**Aim:** Copy the rows below line for line, keeping every character as it is.

- - - - -

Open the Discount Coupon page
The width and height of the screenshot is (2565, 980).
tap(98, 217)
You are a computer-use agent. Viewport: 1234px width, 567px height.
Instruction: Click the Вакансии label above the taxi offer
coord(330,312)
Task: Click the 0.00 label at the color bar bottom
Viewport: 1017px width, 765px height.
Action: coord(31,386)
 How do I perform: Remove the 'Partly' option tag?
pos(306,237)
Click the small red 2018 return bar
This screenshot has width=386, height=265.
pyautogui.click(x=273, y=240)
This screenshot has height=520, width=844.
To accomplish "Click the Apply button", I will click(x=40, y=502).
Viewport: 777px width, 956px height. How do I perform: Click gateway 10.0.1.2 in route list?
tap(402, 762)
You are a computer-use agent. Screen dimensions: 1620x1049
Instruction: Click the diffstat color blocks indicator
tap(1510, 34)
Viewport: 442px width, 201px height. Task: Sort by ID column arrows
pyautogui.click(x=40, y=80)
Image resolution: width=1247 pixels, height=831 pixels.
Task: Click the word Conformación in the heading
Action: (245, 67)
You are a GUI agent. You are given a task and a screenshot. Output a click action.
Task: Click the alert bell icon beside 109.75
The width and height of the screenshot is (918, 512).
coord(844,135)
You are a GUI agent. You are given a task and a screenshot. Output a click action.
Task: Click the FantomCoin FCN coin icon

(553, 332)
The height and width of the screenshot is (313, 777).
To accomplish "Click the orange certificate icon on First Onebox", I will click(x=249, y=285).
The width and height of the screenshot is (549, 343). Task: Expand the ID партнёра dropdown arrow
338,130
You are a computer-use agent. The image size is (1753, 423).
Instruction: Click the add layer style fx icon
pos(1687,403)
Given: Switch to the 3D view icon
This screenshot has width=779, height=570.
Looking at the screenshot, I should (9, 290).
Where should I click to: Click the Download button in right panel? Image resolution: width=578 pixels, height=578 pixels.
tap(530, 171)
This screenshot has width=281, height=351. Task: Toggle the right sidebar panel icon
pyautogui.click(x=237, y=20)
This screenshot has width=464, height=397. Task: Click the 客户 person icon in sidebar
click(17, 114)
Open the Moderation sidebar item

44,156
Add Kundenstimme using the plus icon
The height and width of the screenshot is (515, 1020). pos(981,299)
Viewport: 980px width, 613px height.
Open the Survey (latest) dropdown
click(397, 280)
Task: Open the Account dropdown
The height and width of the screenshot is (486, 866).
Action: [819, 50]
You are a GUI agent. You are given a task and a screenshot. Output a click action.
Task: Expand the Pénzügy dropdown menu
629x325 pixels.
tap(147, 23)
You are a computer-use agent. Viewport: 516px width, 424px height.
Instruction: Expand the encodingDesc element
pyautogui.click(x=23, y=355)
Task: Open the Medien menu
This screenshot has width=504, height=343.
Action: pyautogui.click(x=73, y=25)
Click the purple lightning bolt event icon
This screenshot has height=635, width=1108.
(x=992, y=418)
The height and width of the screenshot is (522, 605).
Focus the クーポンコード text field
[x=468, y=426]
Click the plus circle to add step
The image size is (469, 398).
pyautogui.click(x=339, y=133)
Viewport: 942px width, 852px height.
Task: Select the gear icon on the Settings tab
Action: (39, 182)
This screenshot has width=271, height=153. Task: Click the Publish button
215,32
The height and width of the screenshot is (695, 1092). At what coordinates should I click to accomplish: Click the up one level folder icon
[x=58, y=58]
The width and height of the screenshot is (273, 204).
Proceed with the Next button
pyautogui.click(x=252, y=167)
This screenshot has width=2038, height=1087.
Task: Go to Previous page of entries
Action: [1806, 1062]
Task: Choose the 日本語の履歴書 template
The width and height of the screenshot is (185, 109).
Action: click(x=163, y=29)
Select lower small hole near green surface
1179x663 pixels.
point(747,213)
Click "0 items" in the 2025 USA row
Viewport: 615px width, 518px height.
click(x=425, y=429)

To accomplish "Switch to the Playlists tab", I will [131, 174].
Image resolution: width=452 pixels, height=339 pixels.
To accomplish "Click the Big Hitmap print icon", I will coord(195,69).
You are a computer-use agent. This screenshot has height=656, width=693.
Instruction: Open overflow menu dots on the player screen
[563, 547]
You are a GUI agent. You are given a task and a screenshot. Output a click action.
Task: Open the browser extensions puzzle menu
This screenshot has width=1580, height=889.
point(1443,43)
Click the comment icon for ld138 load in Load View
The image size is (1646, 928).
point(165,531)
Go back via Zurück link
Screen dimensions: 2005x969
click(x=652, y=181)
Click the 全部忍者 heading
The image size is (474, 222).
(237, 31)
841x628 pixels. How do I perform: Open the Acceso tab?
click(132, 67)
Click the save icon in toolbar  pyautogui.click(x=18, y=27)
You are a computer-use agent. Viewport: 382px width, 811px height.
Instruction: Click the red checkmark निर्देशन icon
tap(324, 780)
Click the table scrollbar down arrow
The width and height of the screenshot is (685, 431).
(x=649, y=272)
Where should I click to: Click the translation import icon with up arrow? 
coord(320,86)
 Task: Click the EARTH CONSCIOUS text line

- - - - -

**Output of the task:**
Open the Discount Coupon page
The width and height of the screenshot is (2565, 980).
tap(98, 217)
You are a computer-use agent. Viewport: 1234px width, 567px height.
Instruction: Click the Вакансии label above the taxi offer
coord(330,312)
Task: Click the 0.00 label at the color bar bottom
Viewport: 1017px width, 765px height.
Action: coord(31,386)
 How do I perform: Remove the 'Partly' option tag?
pos(306,237)
Click the small red 2018 return bar
This screenshot has width=386, height=265.
pyautogui.click(x=273, y=240)
This screenshot has height=520, width=844.
To accomplish "Click the Apply button", I will click(x=40, y=502).
Viewport: 777px width, 956px height. How do I perform: Click gateway 10.0.1.2 in route list?
tap(402, 762)
You are a computer-use agent. Screen dimensions: 1620x1049
Instruction: Click the diffstat color blocks indicator
tap(1510, 34)
Viewport: 442px width, 201px height. Task: Sort by ID column arrows
pyautogui.click(x=40, y=80)
Image resolution: width=1247 pixels, height=831 pixels.
Task: Click the word Conformación in the heading
Action: (245, 67)
You are a GUI agent. You are given a task and a screenshot. Output a click action.
Task: Click the alert bell icon beside 109.75
The width and height of the screenshot is (918, 512).
coord(844,135)
You are a GUI agent. You are given a task and a screenshot. Output a click action.
Task: Click the FantomCoin FCN coin icon

(553, 332)
The height and width of the screenshot is (313, 777).
To accomplish "Click the orange certificate icon on First Onebox", I will click(x=249, y=285).
The width and height of the screenshot is (549, 343). Task: Expand the ID партнёра dropdown arrow
338,130
You are a computer-use agent. The image size is (1753, 423).
Instruction: Click the add layer style fx icon
pos(1687,403)
Given: Switch to the 3D view icon
This screenshot has width=779, height=570.
Looking at the screenshot, I should (9, 290).
Where should I click to: Click the Download button in right panel? Image resolution: width=578 pixels, height=578 pixels.
tap(530, 171)
This screenshot has width=281, height=351. Task: Toggle the right sidebar panel icon
pyautogui.click(x=237, y=20)
This screenshot has width=464, height=397. Task: Click the 客户 person icon in sidebar
click(17, 114)
Open the Moderation sidebar item

44,156
Add Kundenstimme using the plus icon
The height and width of the screenshot is (515, 1020). pos(981,299)
Viewport: 980px width, 613px height.
Open the Survey (latest) dropdown
click(397, 280)
Task: Open the Account dropdown
The height and width of the screenshot is (486, 866).
Action: [819, 50]
You are a GUI agent. You are given a task and a screenshot. Output a click action.
Task: Expand the Pénzügy dropdown menu
629x325 pixels.
tap(147, 23)
You are a computer-use agent. Viewport: 516px width, 424px height.
Instruction: Expand the encodingDesc element
pyautogui.click(x=23, y=355)
Task: Open the Medien menu
This screenshot has width=504, height=343.
Action: pyautogui.click(x=73, y=25)
Click the purple lightning bolt event icon
This screenshot has height=635, width=1108.
(x=992, y=418)
The height and width of the screenshot is (522, 605).
Focus the クーポンコード text field
[x=468, y=426]
Click the plus circle to add step
The image size is (469, 398).
pyautogui.click(x=339, y=133)
Viewport: 942px width, 852px height.
Task: Select the gear icon on the Settings tab
Action: (39, 182)
This screenshot has width=271, height=153. Task: Click the Publish button
215,32
The height and width of the screenshot is (695, 1092). At what coordinates should I click to accomplish: Click the up one level folder icon
[x=58, y=58]
The width and height of the screenshot is (273, 204).
Proceed with the Next button
pyautogui.click(x=252, y=167)
This screenshot has width=2038, height=1087.
Task: Go to Previous page of entries
Action: [1806, 1062]
Task: Choose the 日本語の履歴書 template
The width and height of the screenshot is (185, 109).
Action: click(x=163, y=29)
Select lower small hole near green surface
1179x663 pixels.
point(747,213)
Click "0 items" in the 2025 USA row
Viewport: 615px width, 518px height.
click(x=425, y=429)

To accomplish "Switch to the Playlists tab", I will [131, 174].
Image resolution: width=452 pixels, height=339 pixels.
To accomplish "Click the Big Hitmap print icon", I will coord(195,69).
You are a computer-use agent. This screenshot has height=656, width=693.
Instruction: Open overflow menu dots on the player screen
[563, 547]
You are a GUI agent. You are given a task and a screenshot. Output a click action.
Task: Open the browser extensions puzzle menu
This screenshot has width=1580, height=889.
point(1443,43)
Click the comment icon for ld138 load in Load View
The image size is (1646, 928).
point(165,531)
Go back via Zurück link
Screen dimensions: 2005x969
click(x=652, y=181)
Click the 全部忍者 heading
The image size is (474, 222).
(237, 31)
841x628 pixels. How do I perform: Open the Acceso tab?
click(132, 67)
Click the save icon in toolbar  pyautogui.click(x=18, y=27)
You are a computer-use agent. Viewport: 382px width, 811px height.
Instruction: Click the red checkmark निर्देशन icon
tap(324, 780)
Click the table scrollbar down arrow
The width and height of the screenshot is (685, 431).
(x=649, y=272)
Where should I click to: Click the translation import icon with up arrow? 
coord(320,86)
 Task: Click the EARTH CONSCIOUS text line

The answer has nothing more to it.